このプロジェクトを通じてどのように地域文化を保存・継承し、同時に事業性を確保しようとしているのか。
地域の暮らし、衣食住を体験できる宿泊施設が、いかにして地域と共生する場所となり得るのか。本記事を通じてその可能性を紹介する。
岐阜県石徹白(いとしろ)地域。ここでは、高齢化が進むとともに移住者が増えてきている。それでも、誰も住まなくなった空き家は増え続け、そうなると維持管理がされず、手がつけられなくなっている。馨生里さんが出合った「助七」も、そんな家のひとつだった。
馨生里さん
「この家は、もともとおばあちゃんがひとりで住んでいたんですよ。おばあちゃんが亡くなって人が住まなくなって、家の状態がだんだん悪くなっていって、最終的には屋根が折れてしまって。地域でも誰も手を出せないような状態でした。」
雪国の家は強い。けれど何十年も経つと維持するのは大変だが、その家を譲り受けることを決めた。
馨生里さん
「すごく立派な家で、昔ながらの間取りが残っていて。家主さんは次の雪が降る前に壊そうと思われていたんですが、譲って欲しいと相談すると快く譲っていただけて、本当にうれしかったですね。」
そんな家を新たな形で生かすために、馨生里さんは宿泊施設をつくる決意を固めたのは昨年末のこと。地域の民宿が減っていて、滞在したくても泊まる場所がない人が増えていたからだ。
馨生里さん
「石徹白洋品店のワークショップのお客さまも、泊まる場所がなくて困ってるんです。泊まれる場所ができることで、ここに来る人たちが暮らしを体験できる場所になるといいなと思っています。」
地域を知ってもらい、暮らしの良さを感じてもらう。今、彼女が描いている未来には、わくわくするようなプランがいくつもある。
馨生里さん
「白山信仰は、昔から神社を中心に広がっていて、登山道には大勢の人が訪れていました。昔の伊勢参りのように、白山に登るためにみんなが集まった場所だったんです。今の時代だからこそ、そういった場所のありがたさや、水を恵んでくれる山の大切さを伝えたい。ここが拠点となって、白山を訪れる人たちが増えるようになったら素敵ですよね。そうやって地域に新しい風を吹き込んでいけたらと思っています。」
宿泊施設の改修は、地元の歴史と文化、そして暮らしの温かさを蘇らせ、次世代に伝える目的がある。

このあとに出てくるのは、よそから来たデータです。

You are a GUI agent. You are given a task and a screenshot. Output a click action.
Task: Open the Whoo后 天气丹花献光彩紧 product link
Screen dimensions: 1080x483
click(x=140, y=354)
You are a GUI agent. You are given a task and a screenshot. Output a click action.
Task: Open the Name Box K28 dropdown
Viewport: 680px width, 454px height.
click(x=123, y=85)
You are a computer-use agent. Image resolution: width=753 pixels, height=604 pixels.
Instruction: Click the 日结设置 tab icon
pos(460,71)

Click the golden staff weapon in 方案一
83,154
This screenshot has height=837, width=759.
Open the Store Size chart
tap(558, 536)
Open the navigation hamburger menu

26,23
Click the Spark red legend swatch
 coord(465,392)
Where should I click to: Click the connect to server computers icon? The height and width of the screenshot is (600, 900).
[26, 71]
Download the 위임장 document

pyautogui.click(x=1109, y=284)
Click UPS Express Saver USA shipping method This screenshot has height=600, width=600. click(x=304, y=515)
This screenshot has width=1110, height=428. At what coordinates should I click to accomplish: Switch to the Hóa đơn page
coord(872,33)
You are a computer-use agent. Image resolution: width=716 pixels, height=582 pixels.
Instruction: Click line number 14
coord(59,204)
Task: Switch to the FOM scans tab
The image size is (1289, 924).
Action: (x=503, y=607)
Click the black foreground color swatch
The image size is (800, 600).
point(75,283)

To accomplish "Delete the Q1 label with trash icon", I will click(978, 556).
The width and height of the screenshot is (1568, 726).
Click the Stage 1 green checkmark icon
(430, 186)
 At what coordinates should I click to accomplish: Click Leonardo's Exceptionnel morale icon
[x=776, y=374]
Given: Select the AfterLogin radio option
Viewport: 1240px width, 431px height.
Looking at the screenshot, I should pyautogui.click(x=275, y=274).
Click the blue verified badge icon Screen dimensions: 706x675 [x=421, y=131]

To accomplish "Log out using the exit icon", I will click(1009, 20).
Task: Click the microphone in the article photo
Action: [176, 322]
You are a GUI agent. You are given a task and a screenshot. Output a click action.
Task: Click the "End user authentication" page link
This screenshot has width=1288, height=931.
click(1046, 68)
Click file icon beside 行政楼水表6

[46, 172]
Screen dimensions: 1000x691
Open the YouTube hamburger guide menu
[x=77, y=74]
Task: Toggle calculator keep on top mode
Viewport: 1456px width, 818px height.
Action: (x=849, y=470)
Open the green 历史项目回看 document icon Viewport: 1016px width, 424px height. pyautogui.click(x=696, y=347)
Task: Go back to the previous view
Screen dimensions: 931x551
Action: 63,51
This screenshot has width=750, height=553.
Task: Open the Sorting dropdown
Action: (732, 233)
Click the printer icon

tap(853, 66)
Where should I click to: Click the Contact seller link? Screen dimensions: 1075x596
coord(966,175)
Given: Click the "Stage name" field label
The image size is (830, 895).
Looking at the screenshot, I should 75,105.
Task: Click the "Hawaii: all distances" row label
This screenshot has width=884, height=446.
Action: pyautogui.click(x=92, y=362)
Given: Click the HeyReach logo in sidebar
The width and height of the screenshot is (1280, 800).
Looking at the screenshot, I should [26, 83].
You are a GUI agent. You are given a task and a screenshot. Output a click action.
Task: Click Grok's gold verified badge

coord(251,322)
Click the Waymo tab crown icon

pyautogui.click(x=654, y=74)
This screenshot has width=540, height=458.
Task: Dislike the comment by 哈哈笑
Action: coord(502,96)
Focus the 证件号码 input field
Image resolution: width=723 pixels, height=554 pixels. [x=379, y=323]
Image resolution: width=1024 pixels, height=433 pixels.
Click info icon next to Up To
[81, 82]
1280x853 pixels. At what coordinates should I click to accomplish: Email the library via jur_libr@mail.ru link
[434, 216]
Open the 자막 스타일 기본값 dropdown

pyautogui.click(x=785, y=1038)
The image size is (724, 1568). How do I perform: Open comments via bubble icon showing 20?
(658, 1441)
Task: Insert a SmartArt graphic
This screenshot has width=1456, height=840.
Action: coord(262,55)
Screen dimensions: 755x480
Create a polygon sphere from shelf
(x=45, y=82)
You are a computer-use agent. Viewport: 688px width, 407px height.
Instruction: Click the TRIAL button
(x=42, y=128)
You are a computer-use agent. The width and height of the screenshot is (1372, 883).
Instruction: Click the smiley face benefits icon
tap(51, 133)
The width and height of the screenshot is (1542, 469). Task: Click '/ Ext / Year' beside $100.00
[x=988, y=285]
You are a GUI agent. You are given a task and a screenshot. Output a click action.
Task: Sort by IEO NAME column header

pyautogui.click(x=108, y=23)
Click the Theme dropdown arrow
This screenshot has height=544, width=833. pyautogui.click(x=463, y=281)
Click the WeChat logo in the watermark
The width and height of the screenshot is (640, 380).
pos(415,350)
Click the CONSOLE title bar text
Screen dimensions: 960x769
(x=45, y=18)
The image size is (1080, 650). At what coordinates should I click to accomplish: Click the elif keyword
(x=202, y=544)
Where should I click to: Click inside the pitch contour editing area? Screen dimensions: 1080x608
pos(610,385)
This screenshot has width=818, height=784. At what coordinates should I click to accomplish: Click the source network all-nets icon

家の間取りには昔の暮らしが残っているからこそ、その良さを生かそうと計画中だ。
馨生里さん
「『うちんなか』は囲炉裏で煮炊きが行われていた場所。同じように、みんなが集まり、温かみのある場所にしたいんです。『おくのでい』は安心して寝られる寝室に。」
雪国の古民家ならではの立派な梁や、床板を活かしたいと考えている。
馨生里さん
「新品の床もきれいだけど、ここは黒っぽくて少し無骨な板にしたいと思っていて。時間が経つことで生まれる暮らしの跡が残る床。それが、この家に生きた証を感じさせるんです。
床が少しささくれているところを、大工さんは心配していました。でも、そのままにしたいんです。それこそが、この家の歴史と暮らしを伝える大事な部分だから。」
宿泊施設は、最大6名まで宿泊できるように計画中だ。石徹白洋品店のワークショップに参加する人々や、地域の暮らしに興味がある訪問者が、ここで一緒に過ごせることを楽しみにしている。
ここに来る人々に「何もないけれど、全てがある」と感じてもらいたいと馨生里さんは話す。その言葉には、深い意味が込められていた。
馨生里さん
「白山の人たちは、何でも『ありがたい』と言うんですよ。雨が降れば畑が潤う、太陽が照れば作物が育つ。どんな状況でも、今ここにあるものに感謝するんです。」
おしゃれなカフェも、素敵な土産物屋さんもない。でも、ここには命を支えるすべてが揃っていることを感じてほしいと話す。
馨生里さん
「『雪が少ない年は、スキー場や除雪作業の人たちが困るから、やっぱり雪が降った方がありがたい』と、おばあさんたちが言っていた言葉も今も心に残っています。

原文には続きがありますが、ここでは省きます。